La Responsabilidad de un Presupuesto.

José María Rueda Gómez. Secretario General del PSOE de Granada
Artículo de opinión publicado en Ideal (23/01/2017)

Tribuna de Opinión

Dotar de un presupuesto para el año 2017 a la ciudad de Granada es la gran responsabilidad que tienen los 27 componentes del Ayuntamiento de nuestra ciudad en las próximas fechas. Suele serlo cada año en casi todos los ayuntamientos de España, pero en el caso de nuestra ciudad, dadas las circunstancias en que se desenvuelve la gestión, la composición del Pleno y la excepcionalidad que supuso el abrupto cambio en la alcaldía el pasado mes de mayo, además de una responsabilidad es prácticamente una exigencia democrática.

El presupuesto vigente actualmente es el que aprobó el PP en el año 2015, pues durante 2016 se ha funcionado con el mismo prorrogado. Una nueva prórroga no es ninguna buena señal sobre el grado de lealtad con la ciudad de los Grupos políticos representados en la Plaza del Carmen. De ahí que, ahora más que nunca, sea exigible un ejercicio de comprensión de la realidad, de renuncia a planteamientos propios y de generosidad.

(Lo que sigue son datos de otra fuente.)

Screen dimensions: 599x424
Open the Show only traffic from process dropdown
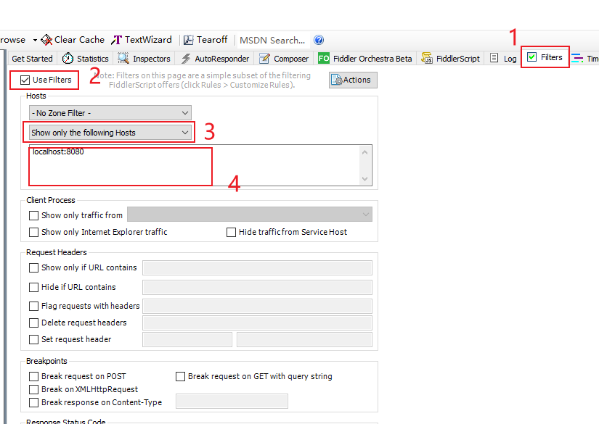click(x=249, y=215)
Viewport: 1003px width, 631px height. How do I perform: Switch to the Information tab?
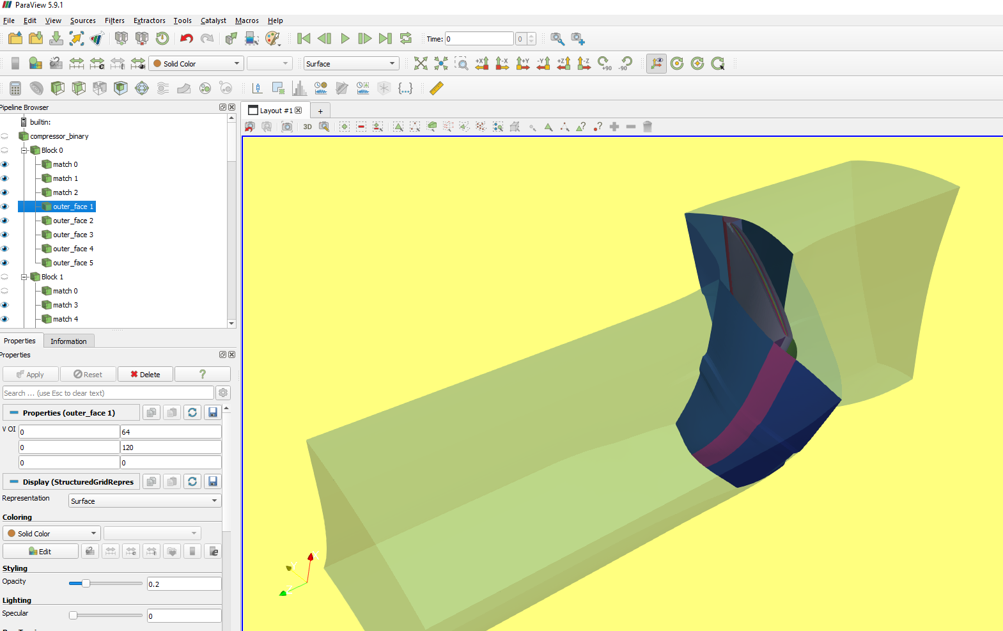point(68,341)
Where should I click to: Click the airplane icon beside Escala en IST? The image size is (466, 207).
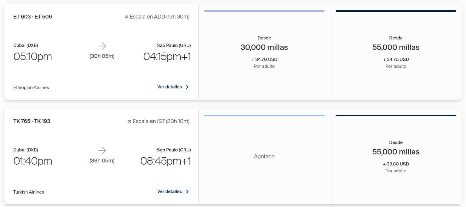[129, 121]
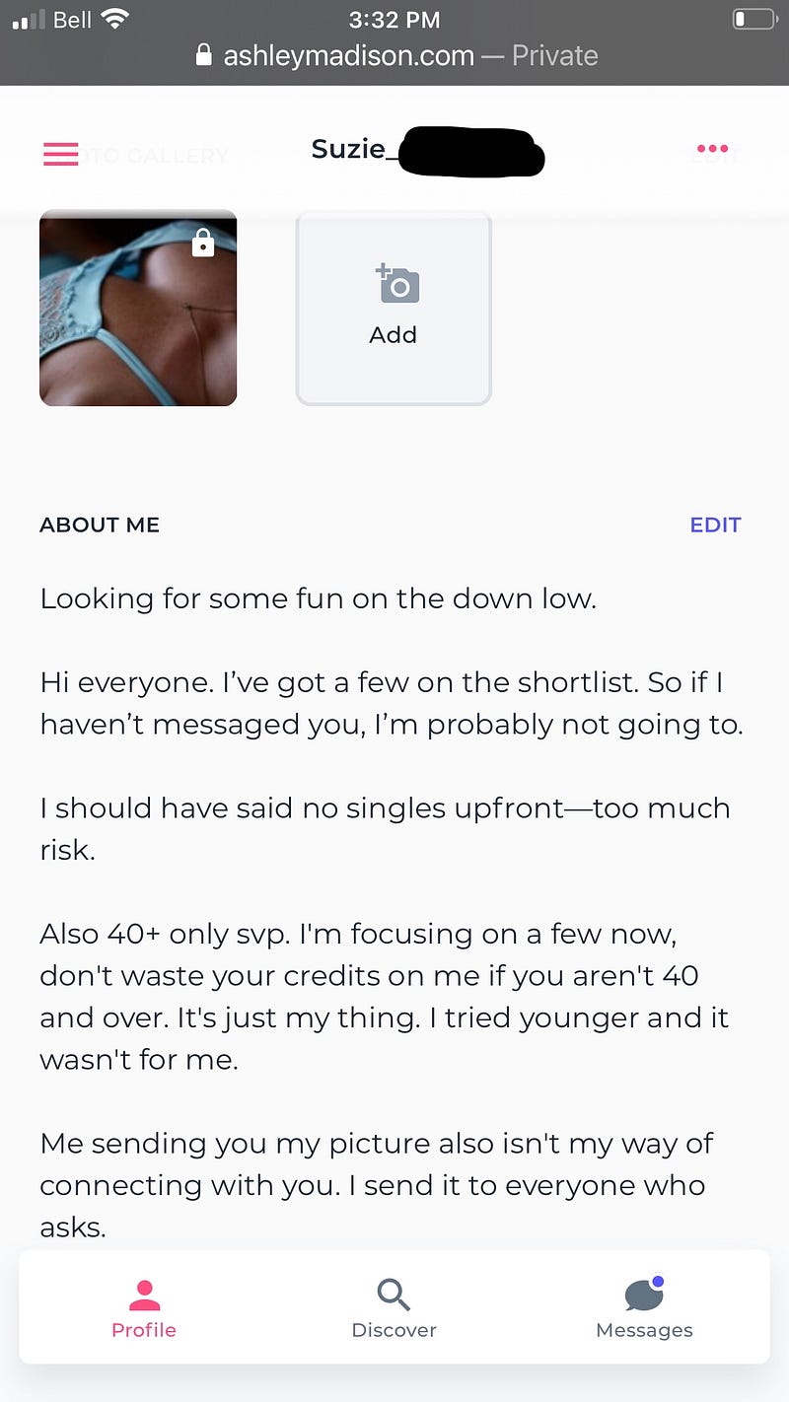The width and height of the screenshot is (789, 1402).
Task: Tap the Wi-Fi icon in the status bar
Action: coord(115,19)
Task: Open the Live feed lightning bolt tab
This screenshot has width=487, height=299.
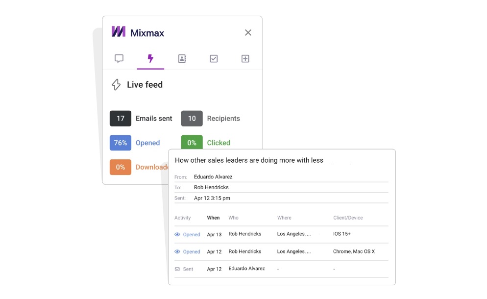Action: coord(150,58)
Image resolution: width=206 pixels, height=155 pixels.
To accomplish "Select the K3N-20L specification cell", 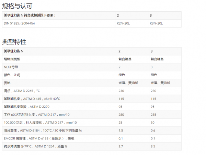I will point(156,23).
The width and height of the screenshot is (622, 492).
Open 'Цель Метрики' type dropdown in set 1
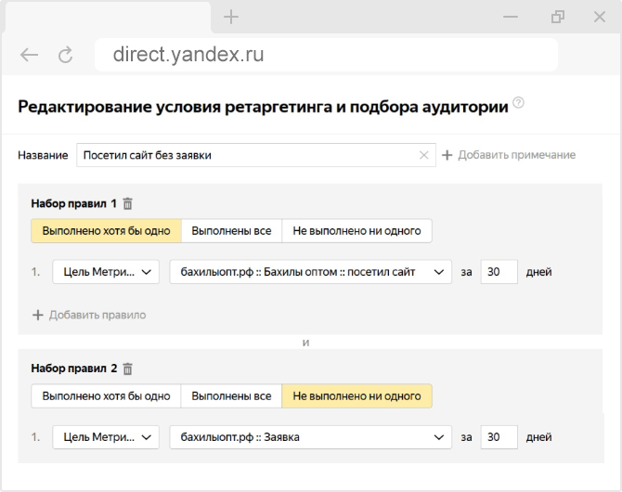[106, 272]
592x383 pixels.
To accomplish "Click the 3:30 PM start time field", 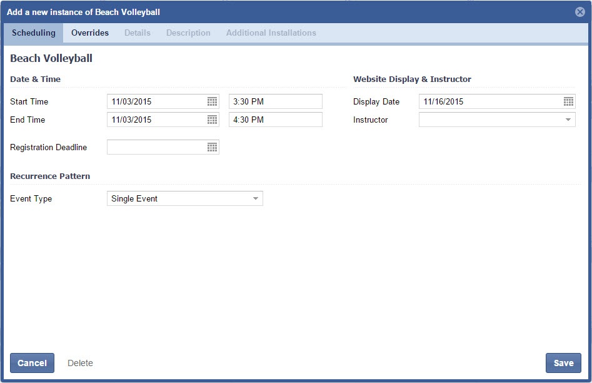I will click(x=275, y=101).
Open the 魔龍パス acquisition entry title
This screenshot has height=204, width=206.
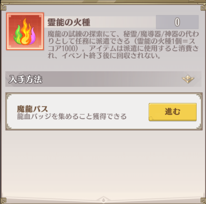[x=32, y=109]
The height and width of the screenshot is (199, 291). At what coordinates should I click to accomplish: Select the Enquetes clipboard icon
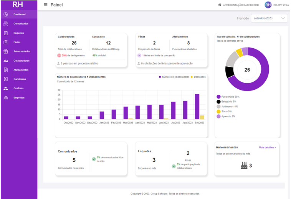(6, 33)
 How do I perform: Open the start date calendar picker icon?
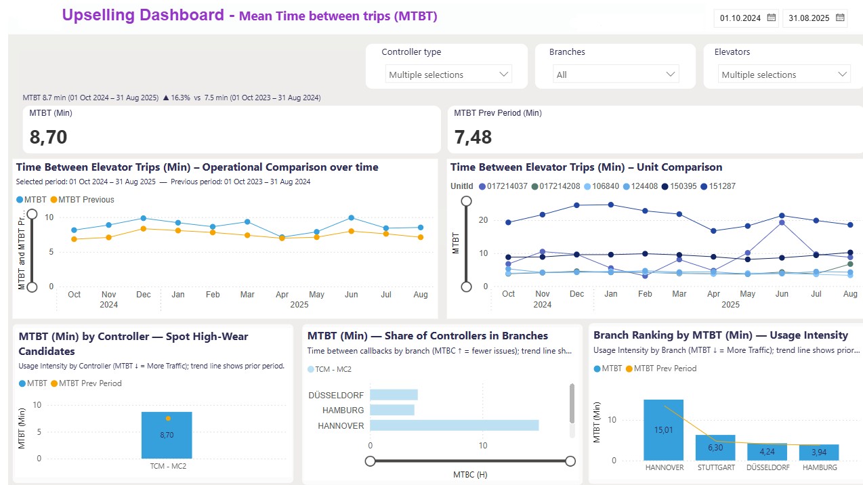click(x=771, y=18)

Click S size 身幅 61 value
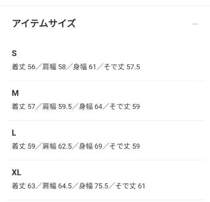[x=85, y=67]
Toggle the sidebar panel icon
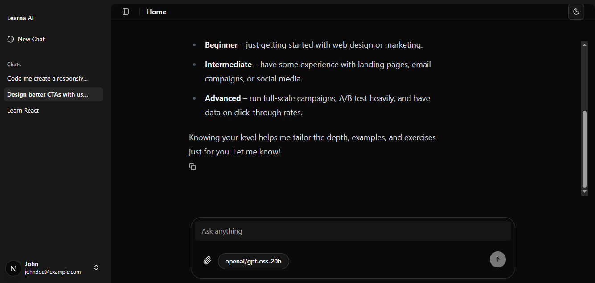The height and width of the screenshot is (283, 595). point(126,12)
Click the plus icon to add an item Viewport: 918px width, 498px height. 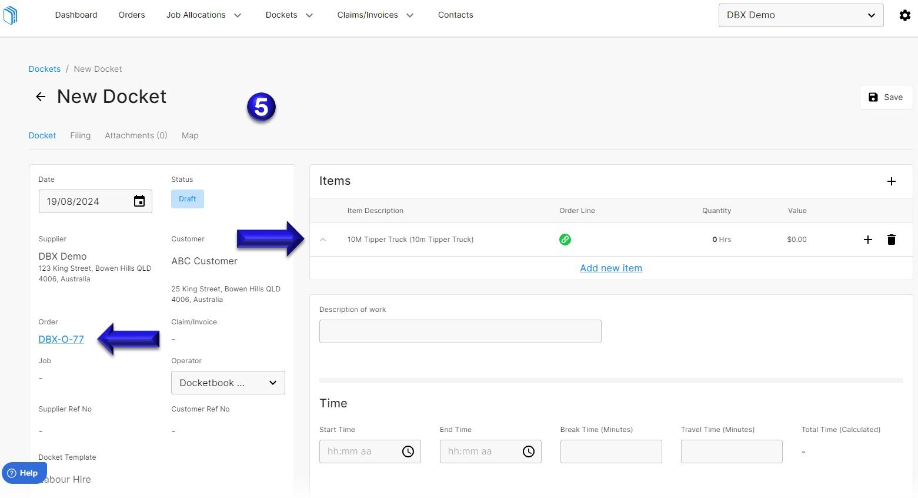[x=892, y=181]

Partiendo de la durísima situación financiera del ayuntamiento, producto de una gestión nefasta los últimos años, un nuevo presupuesto significa dotar a la administración municipal de una herramienta imprescindible para poder avanzar en la prestación de los servicios básicos; una herramienta para transmitir seguridad a proveedores y ciudadanía en general. Una herramienta, en definitiva, que traslade una imagen de normalidad institucional y espante temores y dudas sobre la viabilidad de la propia institución, tan puesta en duda últimamente.

Un presupuesto que no será, ni puede ser, la plasmación económica del programa electoral de ninguna de las fuerzas políticas, ni siquiera del PSOE, que gobierna la ciudad. Tampoco podrá ser la plasmación de una suma de las principales propuestas de cada fuerza política, tampoco las del partido gobernante. La renuncia a planteamientos propios de la que hablaba antes, sitúa a las fuerzas políticas municipales ante un escenario de urgencia al que hay que responder con unas propuestas presupuestarias contenidas, de garantías mínimas en algunos casos y de supervivencia y mantenimiento en otros. Un presupuesto para el año 2017 que permita, en futuros ejercicios, acometer, ya sí, medidas estructurales y reformas profundas.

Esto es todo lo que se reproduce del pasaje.